* **WORK TO BE COMPLETED**
Please answer the following from the ebola article:
(a) Which hospital is treating the healthcare worker?
(b) Within how many days had the patient returned to the US?
(c) What two procedures did the first ebola patient diagnosed in the US receive?

New York hospital runs ebola tests on healthcare worker
Preliminary test results were expected in the next 12 hours.
The patient being treated at Bellevue Hospital is a healthcare worker who returned to the US within the past 21 days from one of the three African countries facing the ebola outbreak.
The Health Department said it was tracing the patient’s contacts to identify anyone who may be at risk. It also said the patient had been transported by a specially trained unit wearing protective gear.
The news came as the crisis is forcing the American healthcare system to consider the previously unthinkable: withholding some medical interventions because they are too dangerous to doctors and nurses and unlikely to help a patient.
US hospitals have over the years been criticised for undertaking measures that prolong dying rather than improve patients’ quality of life.
But the care of the first ebola patient diagnosed in the US, who received dialysis and intubation and infected two nurses caring for him, is spurring hospitals and medical associations to develop the first guidelines for what can reasonably be done and what should be withheld.
Officials from at least three hospital systems said they were considering whether to withhold individual procedures or leave it up to doctors to determine whether an intervention would be performed.

* **EXERCISE DATA**
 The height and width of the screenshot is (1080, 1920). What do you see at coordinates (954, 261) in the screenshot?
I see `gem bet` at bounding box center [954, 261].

* **RESPONSE TO THE EXERCISE**
(a) Bellevue Hospital
(b) Within the past 21 days
(c) Dialysis and intubation